Stored records:
--------------------------------------------------
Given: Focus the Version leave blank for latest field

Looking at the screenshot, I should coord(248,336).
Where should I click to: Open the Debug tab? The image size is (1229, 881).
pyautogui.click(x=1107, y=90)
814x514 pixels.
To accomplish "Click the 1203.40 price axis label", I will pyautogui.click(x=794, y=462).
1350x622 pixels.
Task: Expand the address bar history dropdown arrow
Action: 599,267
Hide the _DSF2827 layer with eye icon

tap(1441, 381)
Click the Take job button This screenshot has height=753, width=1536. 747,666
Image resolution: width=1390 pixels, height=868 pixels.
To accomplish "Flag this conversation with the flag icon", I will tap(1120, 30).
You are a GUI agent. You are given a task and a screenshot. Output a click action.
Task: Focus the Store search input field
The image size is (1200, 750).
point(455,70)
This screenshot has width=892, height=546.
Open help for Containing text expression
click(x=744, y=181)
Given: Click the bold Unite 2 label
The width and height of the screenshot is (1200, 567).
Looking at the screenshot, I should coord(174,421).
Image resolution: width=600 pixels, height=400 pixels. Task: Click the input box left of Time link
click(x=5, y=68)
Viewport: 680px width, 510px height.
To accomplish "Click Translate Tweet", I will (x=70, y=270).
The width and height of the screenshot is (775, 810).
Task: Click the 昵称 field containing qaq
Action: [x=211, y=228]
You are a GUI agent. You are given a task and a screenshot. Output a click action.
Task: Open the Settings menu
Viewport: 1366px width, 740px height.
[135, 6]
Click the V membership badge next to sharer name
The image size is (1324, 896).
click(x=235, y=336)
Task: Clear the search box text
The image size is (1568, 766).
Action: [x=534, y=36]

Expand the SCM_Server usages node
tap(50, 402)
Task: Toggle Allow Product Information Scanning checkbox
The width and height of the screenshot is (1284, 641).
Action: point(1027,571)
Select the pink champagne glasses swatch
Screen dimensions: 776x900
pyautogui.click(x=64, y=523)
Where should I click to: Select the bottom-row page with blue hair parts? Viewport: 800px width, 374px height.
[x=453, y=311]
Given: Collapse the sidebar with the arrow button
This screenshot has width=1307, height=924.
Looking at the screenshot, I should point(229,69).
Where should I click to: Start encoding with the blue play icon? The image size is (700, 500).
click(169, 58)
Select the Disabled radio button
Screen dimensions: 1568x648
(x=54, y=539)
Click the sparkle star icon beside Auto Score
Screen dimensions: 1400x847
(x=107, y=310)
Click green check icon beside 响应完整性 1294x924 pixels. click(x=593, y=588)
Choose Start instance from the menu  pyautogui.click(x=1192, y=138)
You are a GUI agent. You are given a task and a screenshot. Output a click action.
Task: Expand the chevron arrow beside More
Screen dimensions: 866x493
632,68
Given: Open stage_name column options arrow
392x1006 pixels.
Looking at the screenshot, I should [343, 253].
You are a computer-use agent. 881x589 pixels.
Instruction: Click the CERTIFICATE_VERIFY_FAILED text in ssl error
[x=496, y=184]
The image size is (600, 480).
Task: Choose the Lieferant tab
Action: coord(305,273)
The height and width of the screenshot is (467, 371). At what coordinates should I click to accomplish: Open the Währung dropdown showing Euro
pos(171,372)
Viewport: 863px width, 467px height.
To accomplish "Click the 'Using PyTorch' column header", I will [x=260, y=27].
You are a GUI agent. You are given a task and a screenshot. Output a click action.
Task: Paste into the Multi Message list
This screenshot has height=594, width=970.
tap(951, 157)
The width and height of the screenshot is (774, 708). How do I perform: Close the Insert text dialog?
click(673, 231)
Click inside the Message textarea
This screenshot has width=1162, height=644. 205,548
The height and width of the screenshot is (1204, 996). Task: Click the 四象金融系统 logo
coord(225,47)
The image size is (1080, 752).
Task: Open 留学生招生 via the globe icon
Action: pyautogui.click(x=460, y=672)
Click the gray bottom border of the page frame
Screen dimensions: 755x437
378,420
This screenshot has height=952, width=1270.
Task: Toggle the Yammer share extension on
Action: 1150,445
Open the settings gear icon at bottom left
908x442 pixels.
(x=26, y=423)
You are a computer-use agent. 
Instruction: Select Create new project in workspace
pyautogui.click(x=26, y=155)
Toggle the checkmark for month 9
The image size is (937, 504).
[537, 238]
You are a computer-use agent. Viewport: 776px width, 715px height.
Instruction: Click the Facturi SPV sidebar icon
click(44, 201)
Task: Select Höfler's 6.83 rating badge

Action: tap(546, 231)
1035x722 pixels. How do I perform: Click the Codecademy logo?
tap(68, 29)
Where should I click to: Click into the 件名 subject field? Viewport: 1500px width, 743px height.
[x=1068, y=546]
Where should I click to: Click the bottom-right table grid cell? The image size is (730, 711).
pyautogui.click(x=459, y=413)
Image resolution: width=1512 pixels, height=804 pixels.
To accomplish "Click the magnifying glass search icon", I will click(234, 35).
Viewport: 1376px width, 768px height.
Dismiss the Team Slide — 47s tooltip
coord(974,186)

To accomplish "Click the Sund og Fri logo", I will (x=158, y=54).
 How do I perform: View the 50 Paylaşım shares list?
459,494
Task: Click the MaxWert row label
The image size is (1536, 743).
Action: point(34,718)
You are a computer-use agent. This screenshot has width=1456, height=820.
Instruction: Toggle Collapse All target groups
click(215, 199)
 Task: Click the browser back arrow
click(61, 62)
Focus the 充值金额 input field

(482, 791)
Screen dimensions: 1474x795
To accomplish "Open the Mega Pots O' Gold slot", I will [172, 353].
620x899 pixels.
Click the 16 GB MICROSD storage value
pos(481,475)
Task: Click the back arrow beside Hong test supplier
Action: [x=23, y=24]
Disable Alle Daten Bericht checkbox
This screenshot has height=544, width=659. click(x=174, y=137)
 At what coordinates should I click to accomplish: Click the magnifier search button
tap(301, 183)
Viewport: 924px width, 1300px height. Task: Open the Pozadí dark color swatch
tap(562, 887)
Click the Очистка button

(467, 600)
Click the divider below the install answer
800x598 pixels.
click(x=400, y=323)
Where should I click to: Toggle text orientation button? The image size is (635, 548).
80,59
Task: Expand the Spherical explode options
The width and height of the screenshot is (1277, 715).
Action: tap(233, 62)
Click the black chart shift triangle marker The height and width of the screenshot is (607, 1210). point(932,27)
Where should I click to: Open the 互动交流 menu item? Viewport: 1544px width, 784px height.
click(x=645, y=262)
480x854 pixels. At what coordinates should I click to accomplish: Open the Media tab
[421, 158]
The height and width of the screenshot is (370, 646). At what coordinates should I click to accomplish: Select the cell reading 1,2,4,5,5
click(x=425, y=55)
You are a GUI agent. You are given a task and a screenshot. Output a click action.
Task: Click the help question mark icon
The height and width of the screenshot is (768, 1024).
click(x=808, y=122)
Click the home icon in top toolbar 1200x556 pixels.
--------------------------------------------------
## Work instructions
Where a line of the records above holds the word "options", copy that line.

## Solution
Given: Open stage_name column options arrow
Task: Expand the Spherical explode options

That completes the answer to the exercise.